_WHAT IS NEEDED:_ Search the records for the string "will", then copy each line that has it.

[Collection entries]
------------------------------------------------
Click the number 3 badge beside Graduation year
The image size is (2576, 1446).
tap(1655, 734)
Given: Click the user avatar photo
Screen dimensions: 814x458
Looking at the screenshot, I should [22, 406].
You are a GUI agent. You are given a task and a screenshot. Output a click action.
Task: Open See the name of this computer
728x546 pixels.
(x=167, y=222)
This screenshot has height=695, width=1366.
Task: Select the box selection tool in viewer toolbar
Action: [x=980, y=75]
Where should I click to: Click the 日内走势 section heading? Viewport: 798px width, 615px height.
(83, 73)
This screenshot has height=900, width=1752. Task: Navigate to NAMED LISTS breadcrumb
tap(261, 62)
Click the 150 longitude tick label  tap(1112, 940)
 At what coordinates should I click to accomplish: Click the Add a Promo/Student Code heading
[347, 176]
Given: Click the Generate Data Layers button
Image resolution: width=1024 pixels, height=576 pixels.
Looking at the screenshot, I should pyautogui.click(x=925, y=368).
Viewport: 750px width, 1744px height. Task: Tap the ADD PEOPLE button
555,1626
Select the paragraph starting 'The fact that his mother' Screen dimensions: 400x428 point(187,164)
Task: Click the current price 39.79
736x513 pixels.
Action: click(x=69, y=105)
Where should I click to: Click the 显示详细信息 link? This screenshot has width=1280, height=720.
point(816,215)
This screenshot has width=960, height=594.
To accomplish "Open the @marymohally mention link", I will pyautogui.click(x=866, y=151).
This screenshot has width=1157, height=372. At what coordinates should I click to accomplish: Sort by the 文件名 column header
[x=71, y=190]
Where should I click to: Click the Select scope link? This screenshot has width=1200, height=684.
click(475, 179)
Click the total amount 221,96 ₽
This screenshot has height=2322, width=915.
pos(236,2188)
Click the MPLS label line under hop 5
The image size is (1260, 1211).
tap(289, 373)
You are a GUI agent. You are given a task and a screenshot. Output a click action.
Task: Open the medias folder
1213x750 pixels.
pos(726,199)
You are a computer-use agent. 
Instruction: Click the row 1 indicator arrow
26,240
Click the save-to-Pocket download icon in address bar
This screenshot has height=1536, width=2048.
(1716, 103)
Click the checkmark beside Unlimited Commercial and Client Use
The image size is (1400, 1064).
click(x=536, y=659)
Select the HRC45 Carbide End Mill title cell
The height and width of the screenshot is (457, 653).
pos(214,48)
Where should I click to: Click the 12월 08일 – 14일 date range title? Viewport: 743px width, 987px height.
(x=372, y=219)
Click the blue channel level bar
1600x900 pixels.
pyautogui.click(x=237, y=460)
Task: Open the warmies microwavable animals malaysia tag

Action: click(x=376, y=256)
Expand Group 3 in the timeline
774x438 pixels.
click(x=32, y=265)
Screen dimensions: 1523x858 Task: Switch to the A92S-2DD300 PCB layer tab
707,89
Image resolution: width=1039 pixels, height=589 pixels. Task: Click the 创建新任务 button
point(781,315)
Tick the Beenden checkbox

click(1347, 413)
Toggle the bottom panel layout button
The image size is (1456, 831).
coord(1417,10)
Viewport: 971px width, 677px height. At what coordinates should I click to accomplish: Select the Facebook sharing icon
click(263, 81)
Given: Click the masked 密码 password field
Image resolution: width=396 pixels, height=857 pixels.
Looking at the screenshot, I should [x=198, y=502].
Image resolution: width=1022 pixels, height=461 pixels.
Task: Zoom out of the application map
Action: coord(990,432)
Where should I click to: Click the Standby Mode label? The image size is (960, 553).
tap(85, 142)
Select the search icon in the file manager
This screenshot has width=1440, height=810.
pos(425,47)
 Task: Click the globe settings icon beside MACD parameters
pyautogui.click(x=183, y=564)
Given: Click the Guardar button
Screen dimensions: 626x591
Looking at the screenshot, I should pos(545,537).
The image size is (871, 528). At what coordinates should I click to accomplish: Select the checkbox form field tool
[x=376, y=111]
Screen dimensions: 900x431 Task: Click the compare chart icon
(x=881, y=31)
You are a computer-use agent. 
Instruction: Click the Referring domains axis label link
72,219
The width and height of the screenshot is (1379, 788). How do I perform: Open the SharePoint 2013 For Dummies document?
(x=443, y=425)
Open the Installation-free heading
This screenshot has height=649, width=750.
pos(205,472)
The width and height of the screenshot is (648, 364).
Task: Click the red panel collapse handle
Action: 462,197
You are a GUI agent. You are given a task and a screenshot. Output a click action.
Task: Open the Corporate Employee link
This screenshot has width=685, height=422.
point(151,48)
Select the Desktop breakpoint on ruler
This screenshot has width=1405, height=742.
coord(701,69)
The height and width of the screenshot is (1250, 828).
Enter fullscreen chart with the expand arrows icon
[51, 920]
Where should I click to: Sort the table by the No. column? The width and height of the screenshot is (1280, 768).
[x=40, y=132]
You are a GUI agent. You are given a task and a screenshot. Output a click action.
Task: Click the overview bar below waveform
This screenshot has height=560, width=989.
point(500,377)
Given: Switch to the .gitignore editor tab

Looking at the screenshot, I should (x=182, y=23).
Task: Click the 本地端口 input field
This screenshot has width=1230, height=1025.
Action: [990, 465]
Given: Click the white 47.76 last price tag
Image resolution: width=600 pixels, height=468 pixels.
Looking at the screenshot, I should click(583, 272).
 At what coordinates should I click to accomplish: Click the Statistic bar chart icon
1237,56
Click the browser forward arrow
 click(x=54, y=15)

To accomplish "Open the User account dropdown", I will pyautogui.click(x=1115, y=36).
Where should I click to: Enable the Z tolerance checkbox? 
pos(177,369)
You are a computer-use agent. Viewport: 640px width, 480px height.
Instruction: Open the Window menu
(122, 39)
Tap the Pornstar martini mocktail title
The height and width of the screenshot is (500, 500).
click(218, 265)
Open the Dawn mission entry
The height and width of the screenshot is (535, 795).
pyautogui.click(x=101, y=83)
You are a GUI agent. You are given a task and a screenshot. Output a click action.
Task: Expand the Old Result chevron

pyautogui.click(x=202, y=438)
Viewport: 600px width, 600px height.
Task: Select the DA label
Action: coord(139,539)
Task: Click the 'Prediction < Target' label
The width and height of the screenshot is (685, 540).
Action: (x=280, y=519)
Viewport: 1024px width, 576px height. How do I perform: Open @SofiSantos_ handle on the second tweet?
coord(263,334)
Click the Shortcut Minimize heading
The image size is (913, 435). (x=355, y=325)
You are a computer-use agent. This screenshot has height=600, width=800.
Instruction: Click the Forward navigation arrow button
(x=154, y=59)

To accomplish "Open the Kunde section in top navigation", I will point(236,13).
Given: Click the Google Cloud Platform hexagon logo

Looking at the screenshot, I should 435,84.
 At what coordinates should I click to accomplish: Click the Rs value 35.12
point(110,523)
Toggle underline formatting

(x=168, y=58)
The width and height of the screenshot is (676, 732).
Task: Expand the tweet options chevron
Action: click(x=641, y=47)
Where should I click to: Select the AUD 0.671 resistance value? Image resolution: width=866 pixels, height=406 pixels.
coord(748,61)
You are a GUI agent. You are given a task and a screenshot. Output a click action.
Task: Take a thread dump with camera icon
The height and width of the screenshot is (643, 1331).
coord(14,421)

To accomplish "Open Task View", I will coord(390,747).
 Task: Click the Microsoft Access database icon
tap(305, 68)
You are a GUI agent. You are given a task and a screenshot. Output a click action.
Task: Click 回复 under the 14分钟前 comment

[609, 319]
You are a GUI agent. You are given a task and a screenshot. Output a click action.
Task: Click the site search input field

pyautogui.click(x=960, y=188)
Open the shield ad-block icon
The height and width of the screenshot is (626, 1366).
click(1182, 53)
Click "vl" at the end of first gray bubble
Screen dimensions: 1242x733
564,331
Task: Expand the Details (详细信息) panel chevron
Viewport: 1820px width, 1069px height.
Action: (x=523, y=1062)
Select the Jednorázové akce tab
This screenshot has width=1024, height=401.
------------------------------------------------
_OUTPUT OF THE TASK:_
To accomplish "Open the @marymohally mention link", I will pyautogui.click(x=866, y=151).
To accomplish "Open the User account dropdown", I will pyautogui.click(x=1115, y=36).
To accomplish "Open the Kunde section in top navigation", I will point(236,13).
To accomplish "Open Task View", I will coord(390,747).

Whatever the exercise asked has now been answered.